[Stored dataset items]
□ □ □ □
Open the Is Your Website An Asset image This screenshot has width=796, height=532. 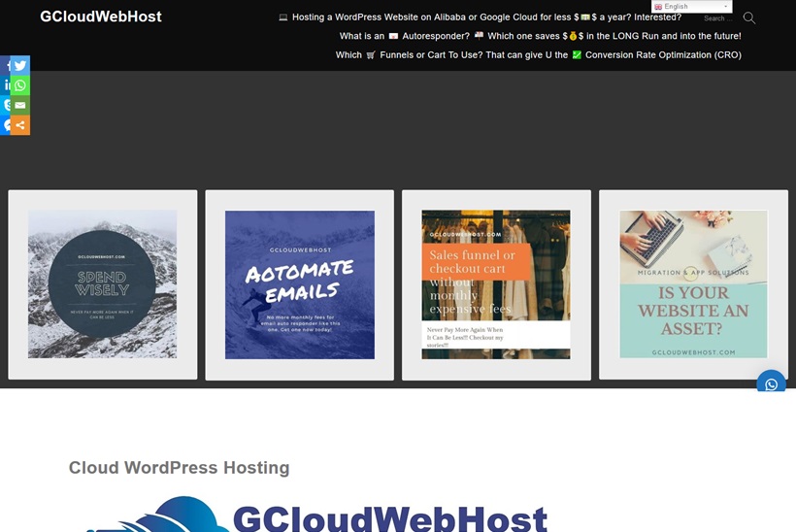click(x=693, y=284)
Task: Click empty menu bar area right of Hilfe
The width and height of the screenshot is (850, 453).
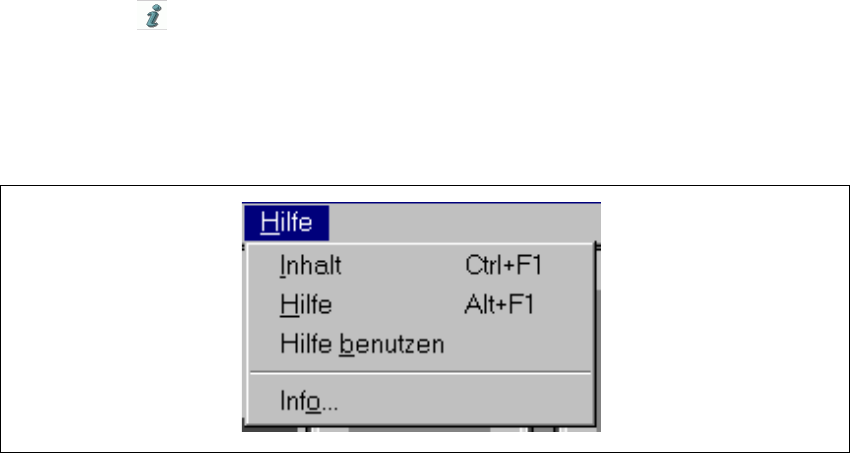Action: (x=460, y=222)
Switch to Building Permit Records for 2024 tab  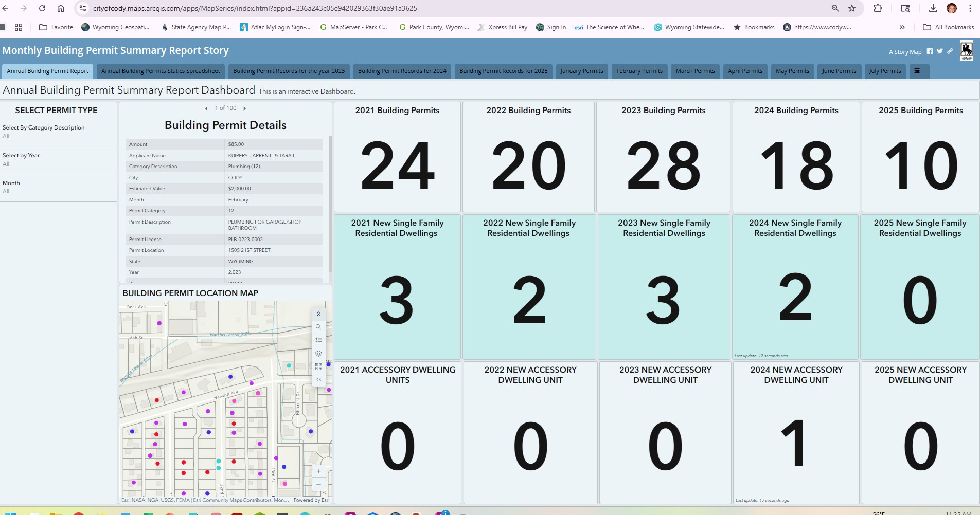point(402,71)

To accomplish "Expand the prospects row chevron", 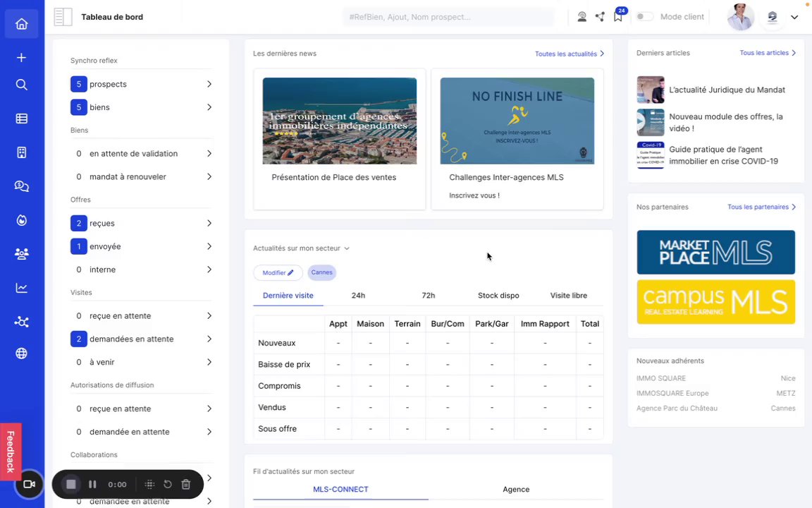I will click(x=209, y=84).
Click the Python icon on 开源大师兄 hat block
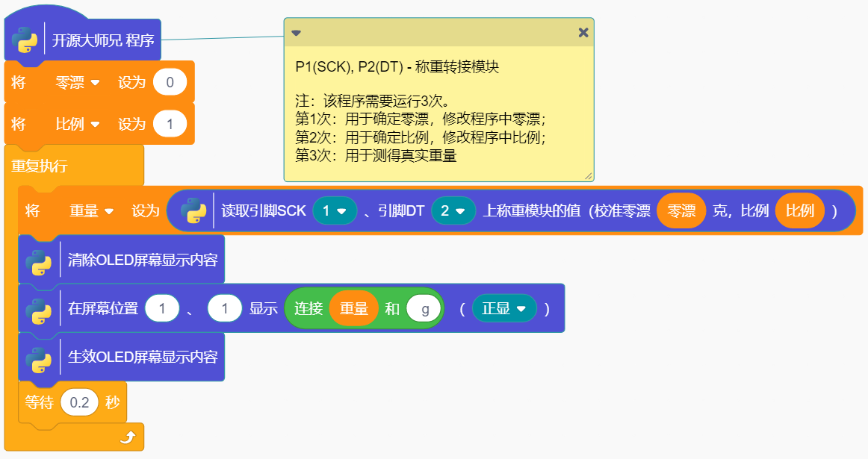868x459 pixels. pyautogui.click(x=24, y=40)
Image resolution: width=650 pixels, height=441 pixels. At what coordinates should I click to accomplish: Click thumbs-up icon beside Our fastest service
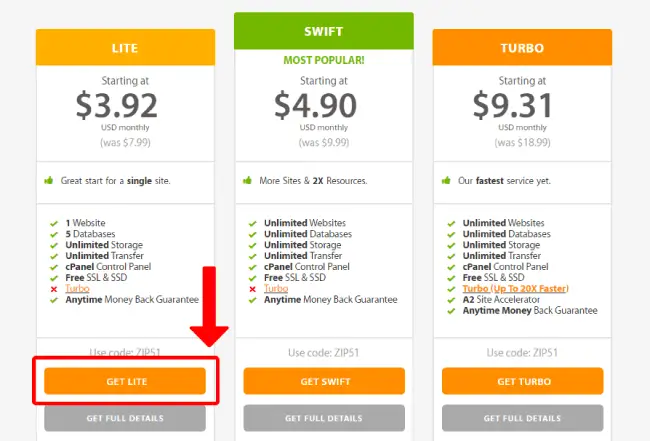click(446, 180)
□ □ □ □
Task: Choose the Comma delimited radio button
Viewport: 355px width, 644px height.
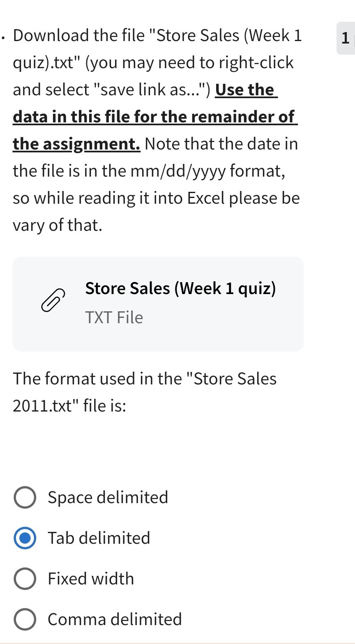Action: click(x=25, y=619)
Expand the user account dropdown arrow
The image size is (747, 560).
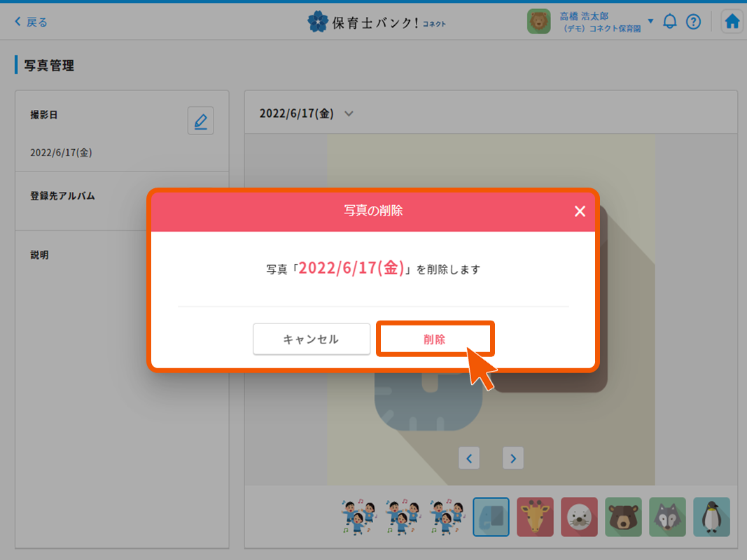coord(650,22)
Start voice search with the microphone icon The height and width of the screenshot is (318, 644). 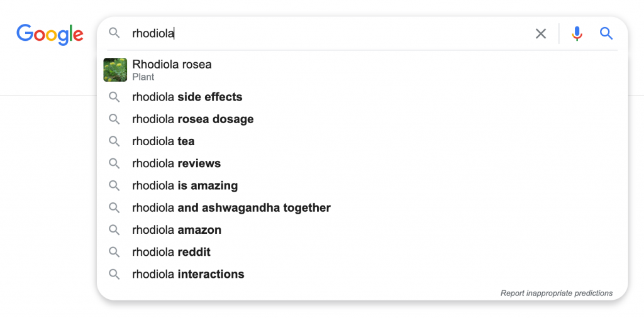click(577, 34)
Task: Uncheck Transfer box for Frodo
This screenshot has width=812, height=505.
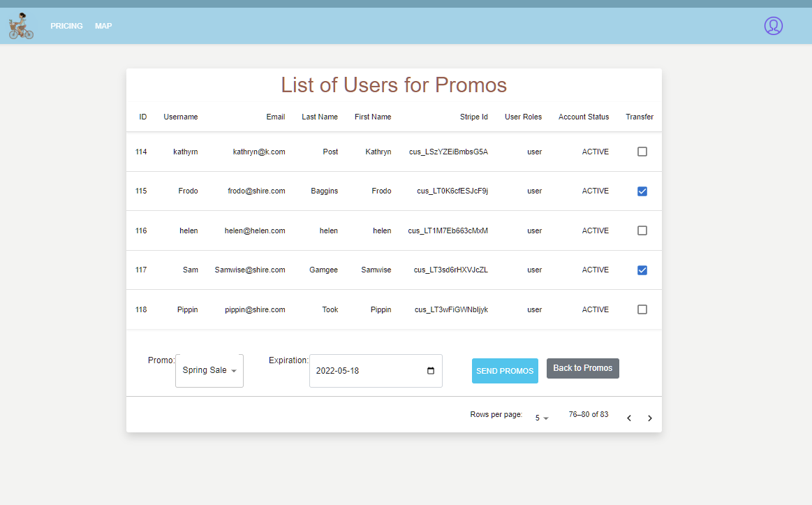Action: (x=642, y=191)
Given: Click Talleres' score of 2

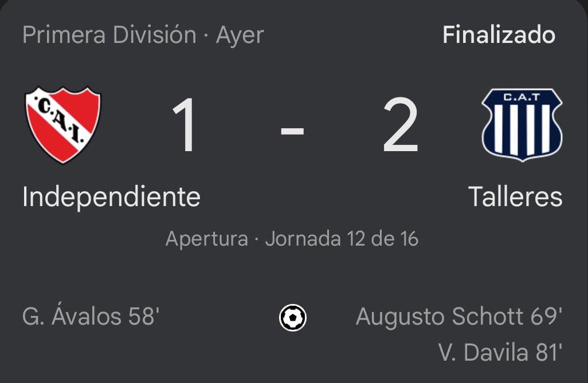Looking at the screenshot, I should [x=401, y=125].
□ □ □ □
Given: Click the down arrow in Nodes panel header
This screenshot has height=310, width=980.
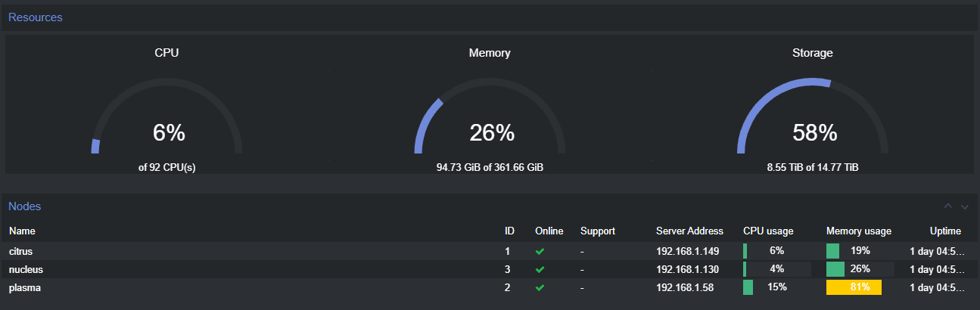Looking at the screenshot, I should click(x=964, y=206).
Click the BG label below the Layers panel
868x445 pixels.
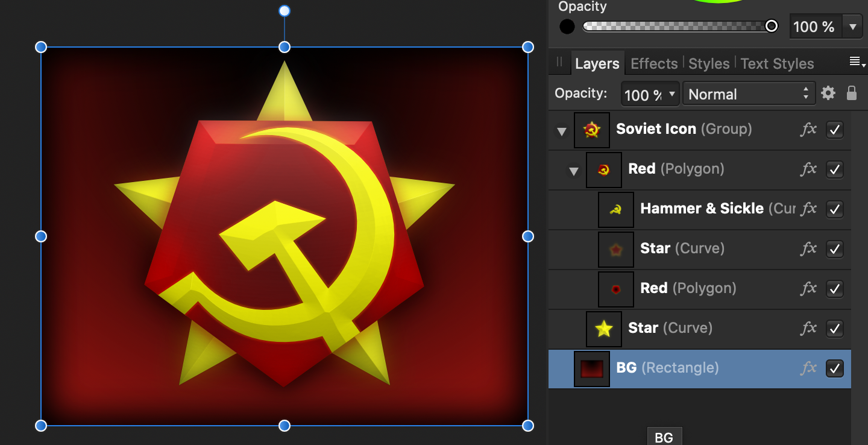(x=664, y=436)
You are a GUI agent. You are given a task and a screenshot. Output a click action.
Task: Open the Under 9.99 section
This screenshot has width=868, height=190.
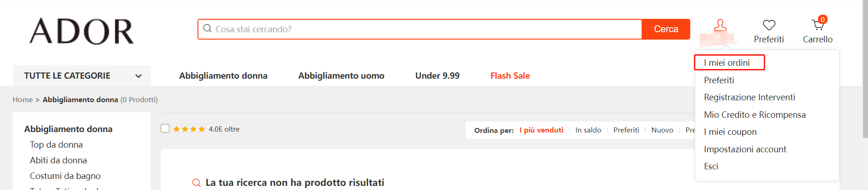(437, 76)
□ □ □ □
* _Your instructions_
Your answer should consist of copies of the lines above that include the string "panel".

* _Result below_
Given: Click the down arrow in Nodes panel header
Click the BG label below the Layers panel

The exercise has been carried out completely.